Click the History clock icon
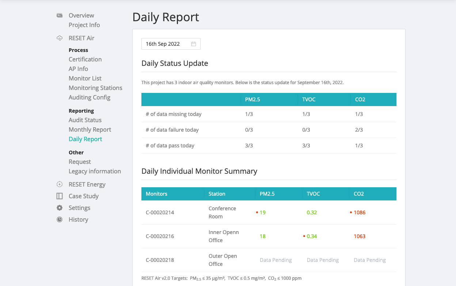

==

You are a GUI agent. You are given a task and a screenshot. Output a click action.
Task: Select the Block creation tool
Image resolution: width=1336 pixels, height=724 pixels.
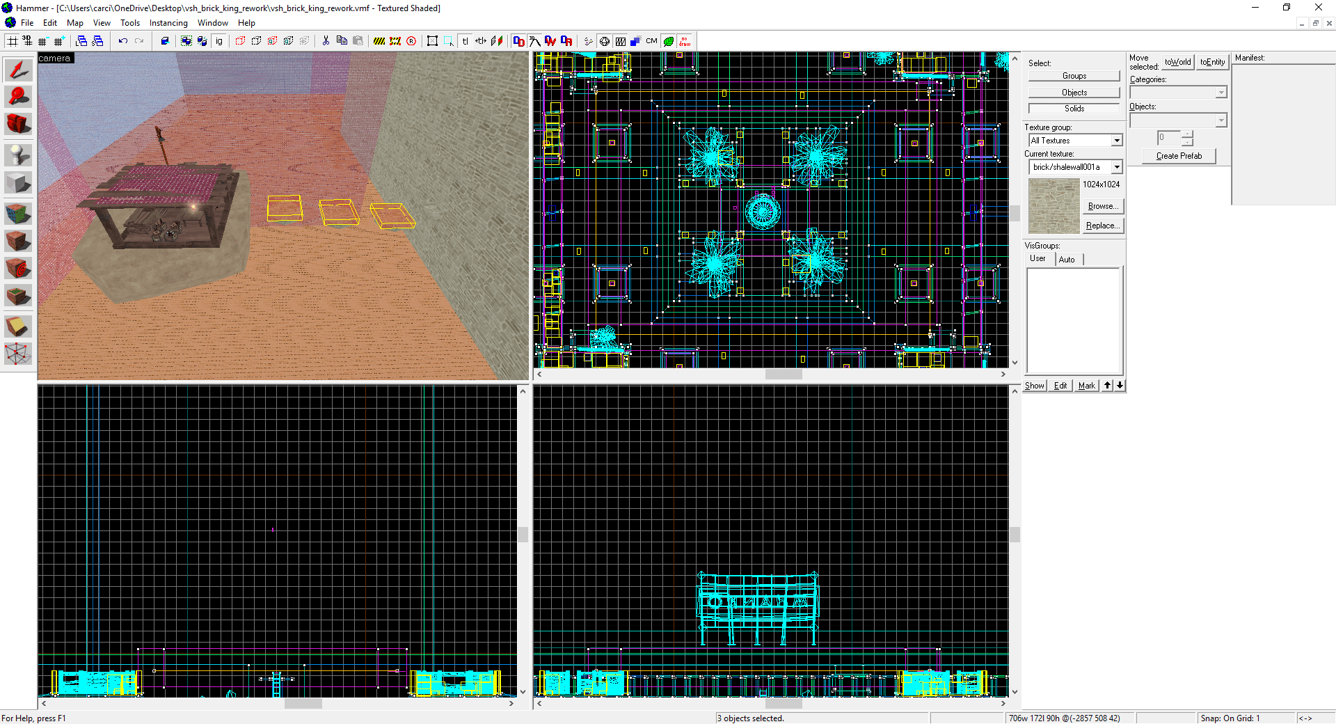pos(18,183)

### PROBLEM DESCRIPTION
Copy the entries word for word, from the line containing "You are a GUI" up to and including the line containing "pos(18,183)". Leave the pictures out of your answer.

### COMPLETED EXERCISE
You are a GUI agent. You are given a task and a screenshot. Output a click action.
Task: Select the Block creation tool
Image resolution: width=1336 pixels, height=724 pixels.
pos(18,183)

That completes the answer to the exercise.